Convert everything from the line containing "Click the background on both pages icon" down to the line containing "tap(687, 325)" into a two-column CSV with the columns instruction and location, one row per request, placing each in a single quoted field with line breaks replaced by spaces. Omit the pictures from the result.

— Start TASK DATA —

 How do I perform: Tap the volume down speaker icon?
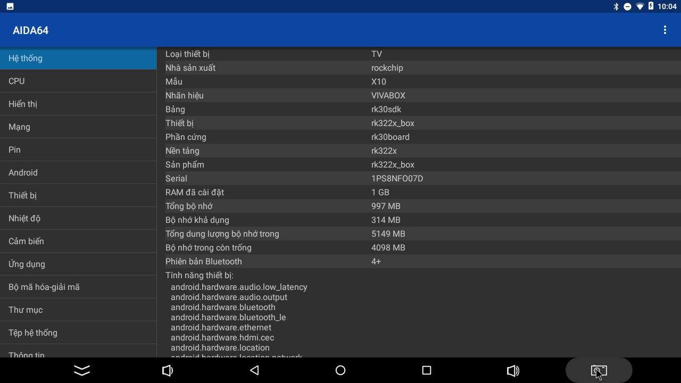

— End TASK DATA —
— Start TASK DATA —

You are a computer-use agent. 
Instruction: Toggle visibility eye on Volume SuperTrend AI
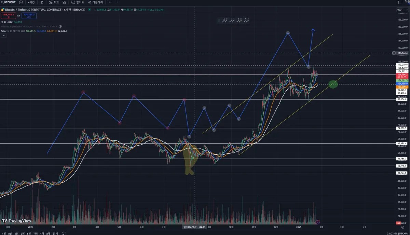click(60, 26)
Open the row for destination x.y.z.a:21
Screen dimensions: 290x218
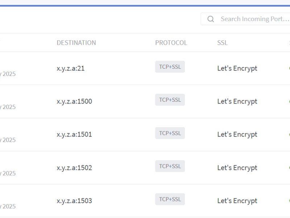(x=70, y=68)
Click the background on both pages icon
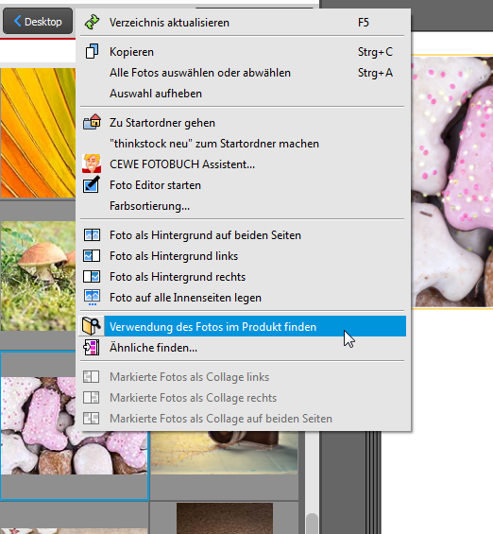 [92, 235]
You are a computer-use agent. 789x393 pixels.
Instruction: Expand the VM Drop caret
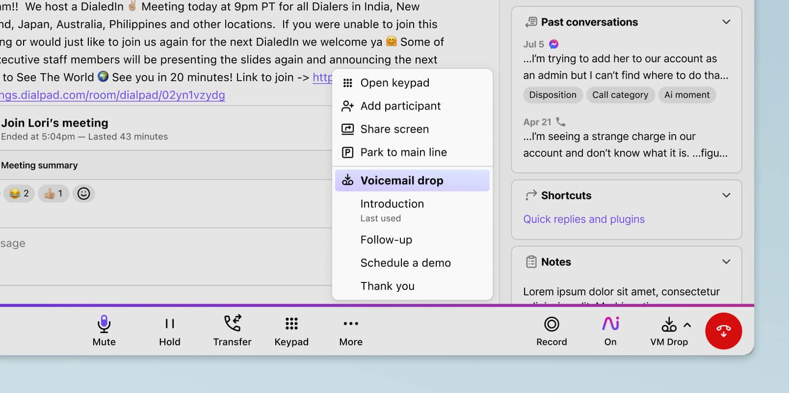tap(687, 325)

— End TASK DATA —

[REPLY]:
instruction,location
"Click the background on both pages icon","[92, 235]"
"You are a computer-use agent. 789x393 pixels. Instruction: Expand the VM Drop caret","tap(687, 325)"